Roza Shanina was born on April 3rd, 1924 on a collective farm in the Bogdanovskoy commune, Arkhangelsk Oblast, the Soviet Union.
Shanina’s mother, Anna, was a kolkhoz milkmaid and her father, Yegor, had been a logger, but fought in the army during WWI and was badly wounded in the knee. He joined the Bolsheviks while still recovering in a Moscow hospital. When the dust settled after the revolution, Yegor was made a party organizer and director of the Bogdanovskoy commune. The commune collapsed sometime in the early-mid ’30s, and the family resettled in the village of Yedma. Yegor and Anna had five sons and two daughters, and also adopted three orphans.
The public school in Yedma provided Roza with her first four years of school. Getting the next three required moving to the town of Bereznik, 12km away. There, Roza lived with with her aunt Agnes and worked after school in the kolkhoz pigsty.
In 1938, at the age of fourteen, Roza expressed her desire to attend secondary school and study literature. When her parents refused, she ran away. Roza walked over 200km through the taiga forests before reaching a train station in the village of Konosha and traveling to Arkhangelsk. There she lived with her brother Fyoder, before eventually winning entry into the city secondary school. This provided her with a dorm room and a stipend for other living expenses.
Roza as a student in Arkhangelsk.
On June 22nd, 1941, Nazi forces invaded the entire western border of the Soviet Union, opening an 1,800-mile-long front. The Soviet economy was devastated. Free secondary education was discontinued, and the living stipends were revoked. By September, Roza had taken a job at Kindergarten No. 2 in order to pay her tuition. She took classes during the day and taught in the evenings, graduating with honers the following spring. When the Nazis began bombing Arkhangelsk, the only port through which the Soviets could receive supplies from the West, she volunteered for air raid duty on the roof of the kindergarten.
Roza’s brother Mikhail died during the Siege of Leningrad (now St. Petersburg) in December, 1941. Ultimately, three of her brothers would die in the war. She began tracking down military officers on the school campus, asking permission to serve, and was refused – women were not yet eligible for military service. By the following March, that had changed. The country had sustained devastating loses over the winter. Soviet military leaders believed women’s higher levels of body fat would make them more resistant to cold weather and hunger, and that child birth gave them a naturally high pain tolerance. Their nature as care-givers would make them excellent medics, and their patient temperament would make them good snipers.

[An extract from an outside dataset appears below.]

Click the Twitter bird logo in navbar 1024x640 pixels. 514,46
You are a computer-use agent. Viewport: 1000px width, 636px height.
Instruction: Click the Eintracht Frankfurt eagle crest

Roza enrolled first in the Vsevobuch basic training program, then in the Central Female Sniper Academy. Shanina graduated with honors in April, 1944, and was made a commander in the 184th Rifle Division’s female sniper platoon on the 3rd Belorussian Front. She had just turned 20.
A class photo for the Sniper Academy, 12/24/1943.
In October, 1944, Roza began keeping a diary of her life in the army. This was strictly forbidden and, as such, it is one of only a handful in existence.